Calty: Home Of The Toyota FT-1
Toyota’s FT-1 coupe concept was a show-stealing success when it broke cover in Detroit in January. Much credit for the car’s huge impact is due to the work of Calty, the West Coast studio that’s been spearheading Toyota’s new design thinking for more than 40 years.
The team’s success is reflected in the fact that around 75 per cent of the concepts it has created have subsequently gone into production. Fans might see this as auguring well for the prospect of the FT-1 making it into showrooms, but at present the high-performance sports car remains purely a concept model.
Calty – an amalgam of California and Toyota – was established in 1973 as a beachhead for Toyota design in North America and was the first studio to be opened by a major motor manufacturer in the state.
In the early days, its activities were kept firmly under wraps: “Given the security surrounding vehicle design, we kept it as a hush-hush operation. Some locals thought we were a small manufacturing facility, or even selling T-shirts. Early on, it was so low profile, we were not allowed business cards,” said Doris Kusumoto, Calty’s Financial Manager.
The team developed their ideas and their influence, celebrating their first design to go into production, the Celica Liftback, in 1978. In the same year Calty moved to Newport Beach, where today it employs 65 people in an 8,000m2 design space. Designs are generated using a full range of creative skills, from sketching and clay modelling to CAD programs and fabrication.
Calty gained prominence as Toyota’s status grew in the global market, earning more design responsibility and influence. In the late 1980s, its designers focused on coupe studies, leading to the development of the original Lexus SC, a model that made a strong visual statement about what the young luxury brand stood for.
With a growing emphasis on regionalising product development, Calty opened a subsidiary design centre in Ann Arbor, Michigan, in 2004. This made for easy collaboration with the nearby Toyota Technical Centre to support local production design efforts such as Tundra and Avalon for the American market. Keeping pace with advances in global technology, Calty added the Toyota Innovation Hub in San Francisco.
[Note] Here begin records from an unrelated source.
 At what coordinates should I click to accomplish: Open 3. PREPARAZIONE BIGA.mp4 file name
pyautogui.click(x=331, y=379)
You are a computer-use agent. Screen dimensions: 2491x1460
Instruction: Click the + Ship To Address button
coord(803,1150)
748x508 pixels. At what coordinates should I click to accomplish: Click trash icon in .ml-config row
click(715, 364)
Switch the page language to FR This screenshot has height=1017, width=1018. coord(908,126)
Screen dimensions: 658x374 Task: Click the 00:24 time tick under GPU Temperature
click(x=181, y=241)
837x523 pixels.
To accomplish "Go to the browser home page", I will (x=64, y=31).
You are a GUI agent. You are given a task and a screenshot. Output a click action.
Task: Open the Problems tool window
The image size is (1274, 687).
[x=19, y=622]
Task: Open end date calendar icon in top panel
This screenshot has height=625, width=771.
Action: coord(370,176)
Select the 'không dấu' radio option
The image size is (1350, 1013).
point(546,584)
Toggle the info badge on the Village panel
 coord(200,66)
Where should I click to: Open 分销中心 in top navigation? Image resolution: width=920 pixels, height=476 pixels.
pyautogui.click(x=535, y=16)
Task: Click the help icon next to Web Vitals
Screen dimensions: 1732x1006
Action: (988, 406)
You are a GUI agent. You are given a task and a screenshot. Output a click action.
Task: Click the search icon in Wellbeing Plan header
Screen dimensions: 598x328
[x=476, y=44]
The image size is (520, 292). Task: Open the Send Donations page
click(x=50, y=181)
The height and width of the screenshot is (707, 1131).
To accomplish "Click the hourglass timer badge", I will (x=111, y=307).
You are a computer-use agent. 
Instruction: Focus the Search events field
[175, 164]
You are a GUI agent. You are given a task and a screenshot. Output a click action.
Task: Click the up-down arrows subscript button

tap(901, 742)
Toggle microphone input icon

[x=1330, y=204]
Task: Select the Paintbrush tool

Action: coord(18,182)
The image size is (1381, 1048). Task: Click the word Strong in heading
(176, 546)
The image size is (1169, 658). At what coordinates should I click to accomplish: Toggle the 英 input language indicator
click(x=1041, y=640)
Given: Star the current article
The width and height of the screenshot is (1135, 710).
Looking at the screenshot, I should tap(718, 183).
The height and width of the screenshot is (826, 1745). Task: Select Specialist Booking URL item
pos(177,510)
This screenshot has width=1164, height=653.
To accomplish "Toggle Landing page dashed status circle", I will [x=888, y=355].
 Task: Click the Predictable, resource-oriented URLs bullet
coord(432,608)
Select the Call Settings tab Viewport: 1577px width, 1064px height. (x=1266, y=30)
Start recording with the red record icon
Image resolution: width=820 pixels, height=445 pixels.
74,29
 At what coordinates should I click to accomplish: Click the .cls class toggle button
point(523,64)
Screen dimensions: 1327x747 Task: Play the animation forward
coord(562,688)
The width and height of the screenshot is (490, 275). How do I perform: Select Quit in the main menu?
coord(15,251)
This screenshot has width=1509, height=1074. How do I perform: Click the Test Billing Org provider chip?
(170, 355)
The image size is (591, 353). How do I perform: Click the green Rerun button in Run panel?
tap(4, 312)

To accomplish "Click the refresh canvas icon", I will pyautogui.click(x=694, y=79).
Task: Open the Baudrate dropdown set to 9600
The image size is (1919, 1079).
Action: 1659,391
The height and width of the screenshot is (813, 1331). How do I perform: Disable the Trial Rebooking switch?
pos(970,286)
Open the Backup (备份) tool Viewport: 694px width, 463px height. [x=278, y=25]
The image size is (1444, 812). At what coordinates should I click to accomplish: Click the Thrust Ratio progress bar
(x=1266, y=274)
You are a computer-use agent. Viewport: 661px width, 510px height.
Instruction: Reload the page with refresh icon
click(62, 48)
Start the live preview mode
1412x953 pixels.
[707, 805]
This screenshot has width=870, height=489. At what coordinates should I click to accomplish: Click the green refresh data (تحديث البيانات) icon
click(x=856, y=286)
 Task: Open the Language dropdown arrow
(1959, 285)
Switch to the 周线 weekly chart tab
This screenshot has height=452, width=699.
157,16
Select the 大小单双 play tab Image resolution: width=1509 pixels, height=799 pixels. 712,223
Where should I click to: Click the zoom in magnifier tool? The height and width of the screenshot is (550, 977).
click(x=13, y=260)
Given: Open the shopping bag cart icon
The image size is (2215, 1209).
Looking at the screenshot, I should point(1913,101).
Strategically locate close to Silicon Valley, this entre was an important step in Toyota’s mission to work closely with new technology, social media and design enterprises.
The FT-1 symbolises, in the words of Calty president Kevin Hunter, “a new chapter for Toyota global design”. He said: “We see FT-1 as symbolic of an evolution in our mission as we move toward designs that better balance key emotional and rational elements as part of our brand promise.
“Calty will be integral in the movement to bring more emotional, more satisfying and engaging Toyota designs to market.”